Le Roi reçoit est un Mendoza surprenant dans lequel il nous offre une radioscopie de l'Espagne sur une décennie et des poussières à travers l'existence de son personnage principal Rufo Batalla, journaliste par accident. Après avoir couvert les épousailles d'un aristocrate exilé parce que personne dans son journal n'était disponible, il devient chroniqueur de sa vie princière , puis quitte l'Espagne pour les Etats-Unis à la fin des années 60.
Le Persan ibère découvre la mégapole, les yeux rivés à la fois sur la société américaine et l'Espagne à laquelle il est toujours lié car il en est fonctionnaire. Il louche donc, me direz-vous, tout au moins il voit double. Ce qui ne l'empêche pas d'observer des changements sociaux majeurs, qui marquent ces années soixante finissantes: les moeurs l'homosexualité, le droit des femmes et des minorités , le Watergate, le déclin du franquisme. Tout cela s'achève avec l'attentat contre Carrero Blanco, « le premier astronaute espagnol ». C'était en 1973, mais si vous vous risquez à une plaisanterie sur le sujet, cela vous vaut encore les tribunaux.

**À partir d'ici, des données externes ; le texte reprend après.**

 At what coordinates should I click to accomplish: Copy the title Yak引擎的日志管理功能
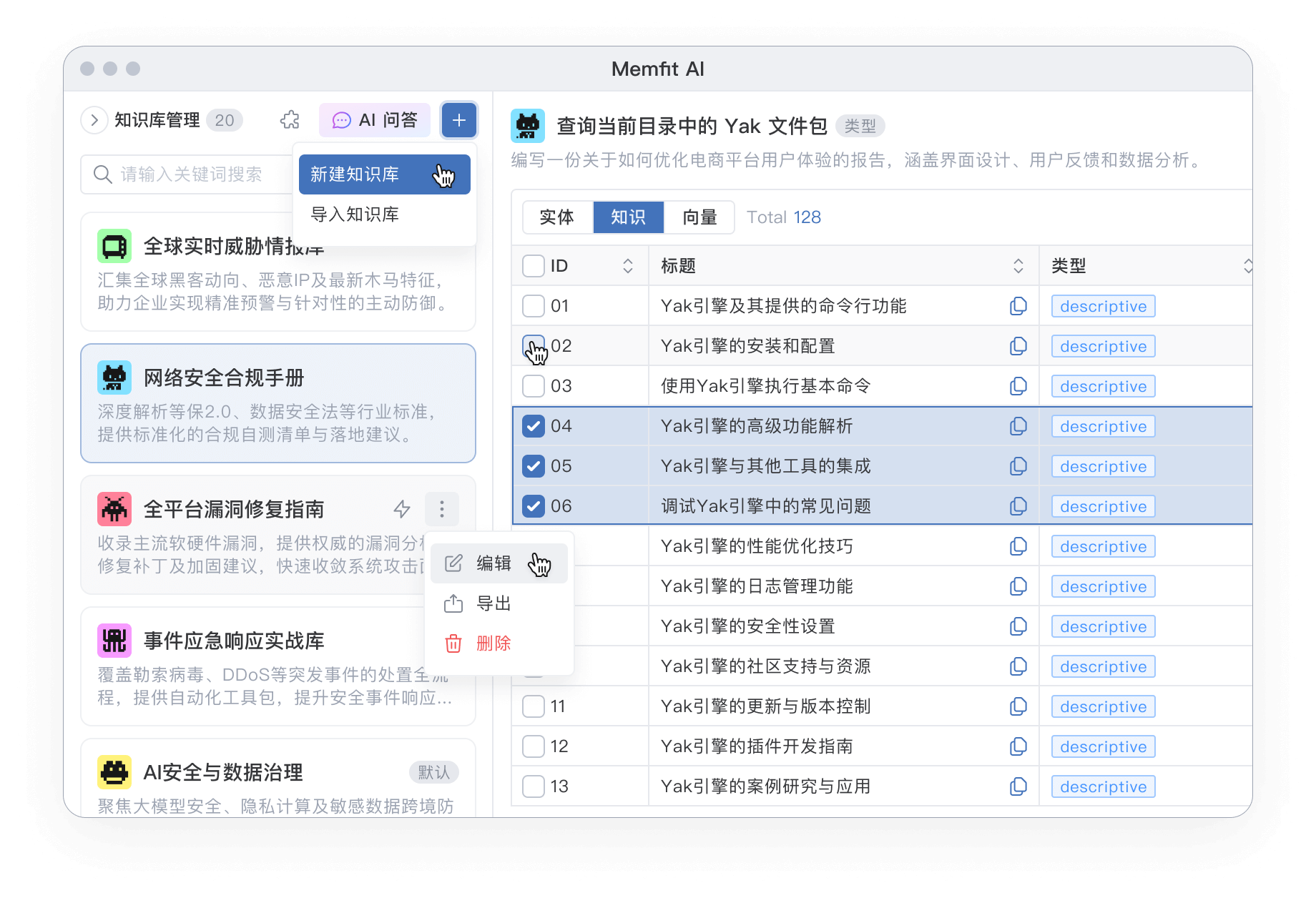1018,586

Rufo Batalla (quel patronyme) est-il l'alter ego de Mendoza, qui passa quelques années à New-York pendant les années 70? Premier roman d'une trilogie qui se terminera dans les années 2000,
le Roi reçoit n'est par marqué par cet humour qu'on aime tant dans les autres romans de Mendoza. Mais il n'a (comme d'habitude) pas perdu son art de croquer une quantité de personnages savoureux, de leur insuffler vie et épaisseur, ne serait-ce qu'en quelques lignes. Quant au narrateur, doté d'une chance insolente, c'est un homme complexe, aux actes souvent contradictoires doté d'une sens certain de l'observation. Les épigraphes nombreuses forment une sorte de collage, très imaginatif…
La seconde partie des aventures de Rufo Batalla a déjà paru. EL NEGOCIADO DEL YIN Y EL YANG narre ses pérégrinations au Japon, avec le prince déchu que l'on rencontrait au début du roman. A suivre donc.